Social distancing has affected the interaction with others that I enjoy. I like catching up and interacting with people, whether it is at school, work, or even the mall. I feel like I learn something new every day from being around other people and now I can’t. I have a friend that recently got back from studying abroad in London and she will be celebrating her 21st birthday in quarantine. I also will most likely be in the same situation, because my birthday is April 9th. I know that sacrifices have to be made, and I understand the severity of the situation, it is just the way it has to be.

In the beginning, I struggled with finding things to do throughout the day. Now I find myself adjusting to the small interactions with others and creating a schedule. 

I am not going to lie; the first two days were rough. I sat around and just felt myself slowly becoming a couch potato and tired for no reason. I did not have any interactions with people other than my parents and it was killing me. I searched the internet for how others have adjusted to self-isolation and how I can get rid of this feeling almost incomplete. It was a relief to see that I was not alone and that others suffered from the same things I was going through. One of them being that I googled everyday if the itchiness in my throat was a symptom of COVID-19. It was just my allergies. After talking to others and doing some research, I have realized that it’s not just me feeling this way and freaking out over the slightest sign of sickness, but I do need to relax and get myself together. 

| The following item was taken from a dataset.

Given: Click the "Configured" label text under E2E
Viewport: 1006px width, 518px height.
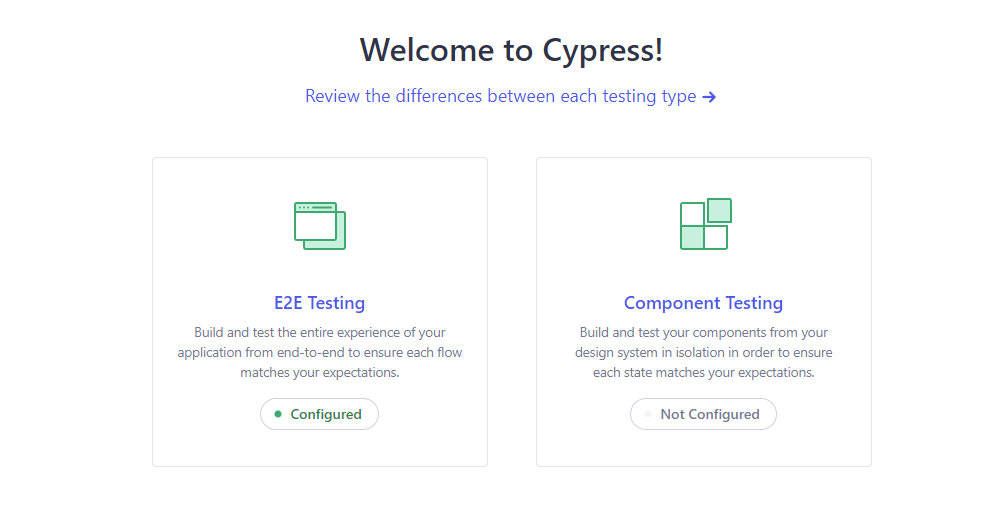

Gradually, I found myself getting into a daily routine, that did not make me feel so empty at the end of the day. I would start my day with yoga to get my muscles moving and energized. I would talk to friends from school, class, work, and home to have some interaction with others, to reduce the feeling of loneliness. I really enjoy going on runs each day to get some fresh air and it is surprising how normal the world feels on a nice day outside. One would never know there was a national pandemic. Sometimes I found myself just in awe with the amount of people outside interacting with each other. For example, I saw four individuals walking one dog. Another aspect of my routine is getting ahead in my schoolwork to make sure I am not missing anything and to pass the time. When my mom is home we like to bake and it is something that I look forward to. It helps me put my mind at ease. Each day I find myself finding something new to do, this is to either keep myself busy, or even interact with others. These activities include finding new ways to style my clothes such as bleaching sweatshirts, making whipped coffee, or suggesting a zoom session with my friends. I personally struggle most with not being able to interact with others, so I find myself thinking of new ways to do this virtually. I am curious to see what new regulations will be put in place, and the steps that everyone will have to take, so that we can go back to normal.

2 Replies to “Tell Your Story – Mimi Duong”

  1. Mimi, thank you for sharing your story. I really connected with your comment about learning things when you are around people and now that you are away from ISU and your friends, you are not. Be well, be strong, be safe. Until we see each again, take care.